§ WRITTEN REQUEST
From the rows below, keep only the lines that contain the string "agent" and copy them without changes.

>> begin

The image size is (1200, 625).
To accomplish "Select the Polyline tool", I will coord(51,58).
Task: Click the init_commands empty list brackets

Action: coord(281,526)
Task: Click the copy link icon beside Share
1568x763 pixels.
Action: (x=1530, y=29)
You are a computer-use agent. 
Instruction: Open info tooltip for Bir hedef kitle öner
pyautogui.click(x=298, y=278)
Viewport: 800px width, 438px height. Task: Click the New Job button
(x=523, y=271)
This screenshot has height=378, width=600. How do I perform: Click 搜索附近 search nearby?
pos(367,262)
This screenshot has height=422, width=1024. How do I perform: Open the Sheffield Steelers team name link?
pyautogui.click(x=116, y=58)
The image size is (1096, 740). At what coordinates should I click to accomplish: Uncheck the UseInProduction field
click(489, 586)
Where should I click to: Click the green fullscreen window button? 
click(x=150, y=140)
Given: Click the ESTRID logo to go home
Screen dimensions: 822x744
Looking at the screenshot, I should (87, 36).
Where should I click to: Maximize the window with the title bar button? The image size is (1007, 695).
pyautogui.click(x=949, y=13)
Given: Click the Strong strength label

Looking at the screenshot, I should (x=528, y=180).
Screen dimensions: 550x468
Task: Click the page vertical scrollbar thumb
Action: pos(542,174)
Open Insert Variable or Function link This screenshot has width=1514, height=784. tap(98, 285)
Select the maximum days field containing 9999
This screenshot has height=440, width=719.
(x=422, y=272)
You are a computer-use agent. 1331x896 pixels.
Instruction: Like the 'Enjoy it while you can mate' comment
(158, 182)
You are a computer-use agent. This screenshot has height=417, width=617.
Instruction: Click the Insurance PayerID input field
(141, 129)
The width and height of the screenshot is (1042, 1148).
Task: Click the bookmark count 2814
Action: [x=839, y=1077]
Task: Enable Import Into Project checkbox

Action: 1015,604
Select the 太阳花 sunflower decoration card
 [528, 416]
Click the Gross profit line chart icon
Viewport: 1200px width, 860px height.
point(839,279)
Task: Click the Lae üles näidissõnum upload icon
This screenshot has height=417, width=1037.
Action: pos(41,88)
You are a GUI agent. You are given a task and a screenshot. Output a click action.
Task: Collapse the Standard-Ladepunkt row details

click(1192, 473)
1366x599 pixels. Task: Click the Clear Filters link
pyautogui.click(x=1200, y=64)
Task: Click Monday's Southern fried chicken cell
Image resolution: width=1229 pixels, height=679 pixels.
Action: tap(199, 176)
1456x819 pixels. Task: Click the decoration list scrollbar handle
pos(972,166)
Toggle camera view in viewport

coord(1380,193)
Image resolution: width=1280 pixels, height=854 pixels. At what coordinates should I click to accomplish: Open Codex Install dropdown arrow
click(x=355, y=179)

>> end

§ COMPLETE RESPONSE
You are a computer-use agent. 
You are a computer-use agent. 1331x896 pixels.
You are a computer-use agent. This screenshot has height=417, width=617.
You are a GUI agent. You are given a task and a screenshot. Output a click action.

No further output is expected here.